Some records:
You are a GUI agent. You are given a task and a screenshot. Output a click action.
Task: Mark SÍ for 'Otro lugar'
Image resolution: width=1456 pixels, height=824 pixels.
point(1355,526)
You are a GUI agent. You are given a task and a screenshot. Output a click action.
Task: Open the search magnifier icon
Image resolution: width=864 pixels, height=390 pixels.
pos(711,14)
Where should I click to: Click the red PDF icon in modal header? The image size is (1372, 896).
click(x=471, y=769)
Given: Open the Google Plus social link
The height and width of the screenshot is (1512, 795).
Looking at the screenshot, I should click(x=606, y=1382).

...

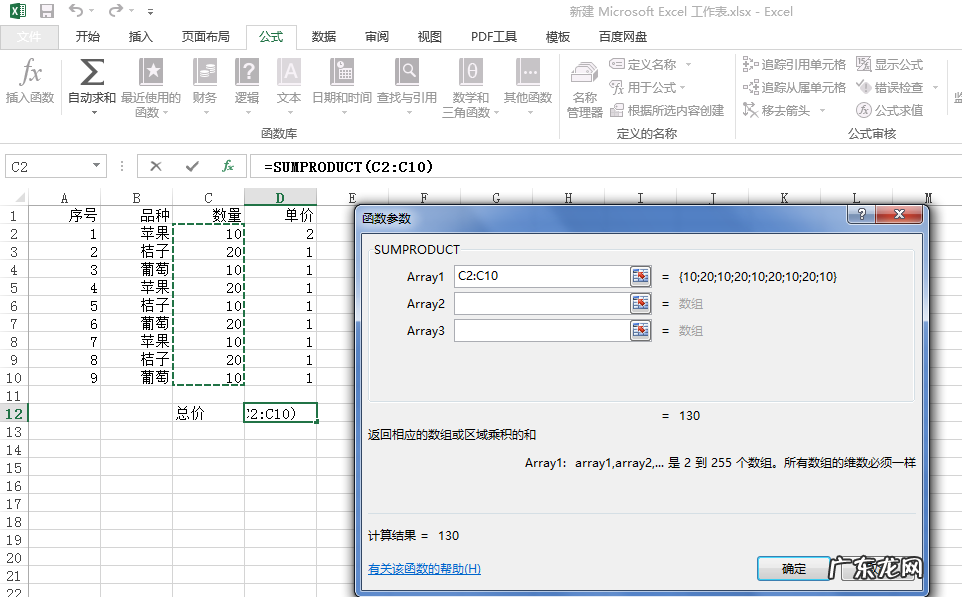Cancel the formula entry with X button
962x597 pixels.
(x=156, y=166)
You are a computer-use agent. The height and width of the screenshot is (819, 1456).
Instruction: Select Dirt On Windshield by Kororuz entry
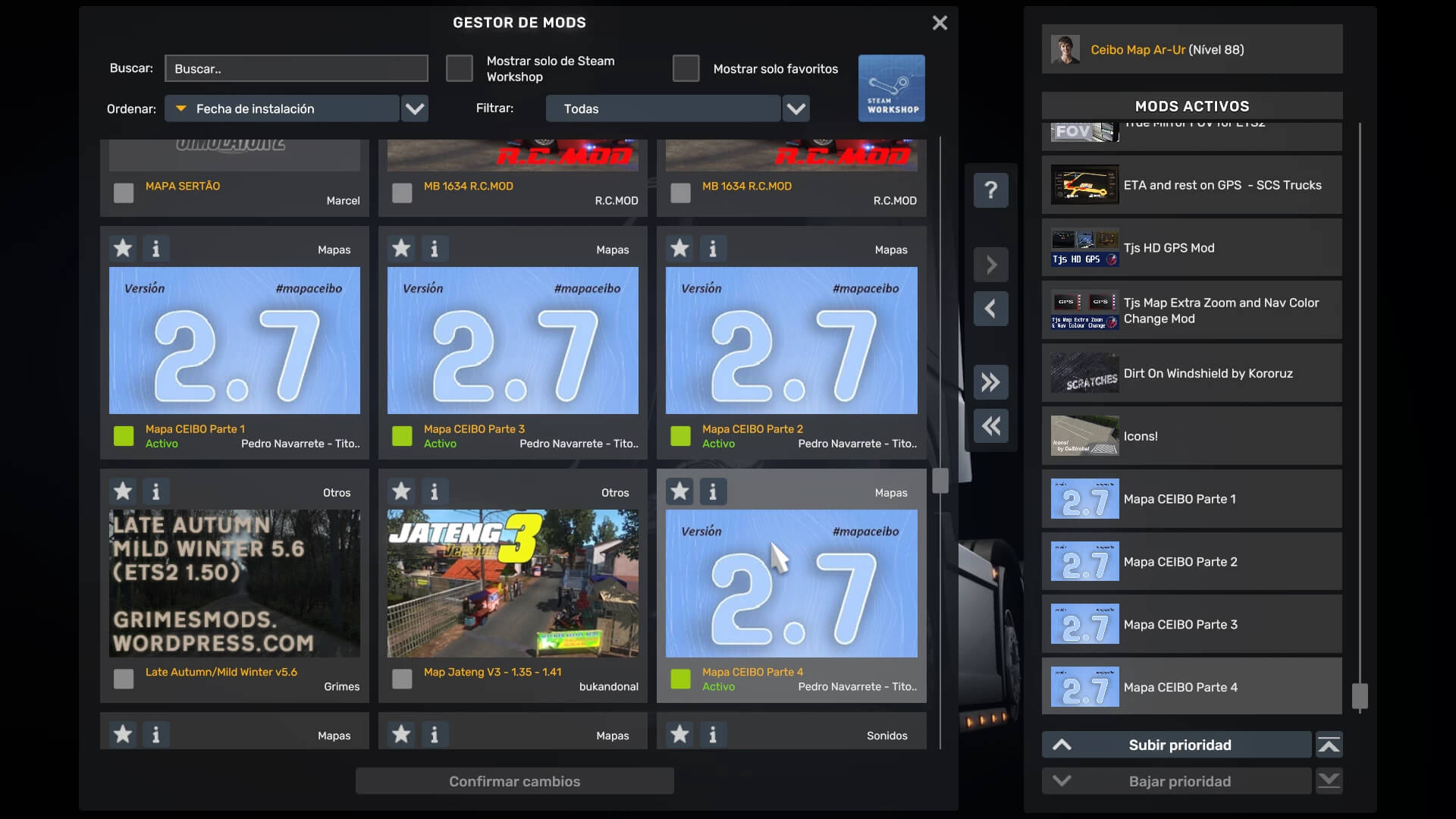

TASK OBJECTIVE: Rewrite only the rows from the line containing "Given: Open the Google Plus social link" through the line containing "Looking at the", changing "Open" to "Select" and leaving everything else unchanged.

OUTPUT FOR THIS TASK:
Given: Select the Google Plus social link
The height and width of the screenshot is (1512, 795).
Looking at the screenshot, I should click(x=606, y=1382).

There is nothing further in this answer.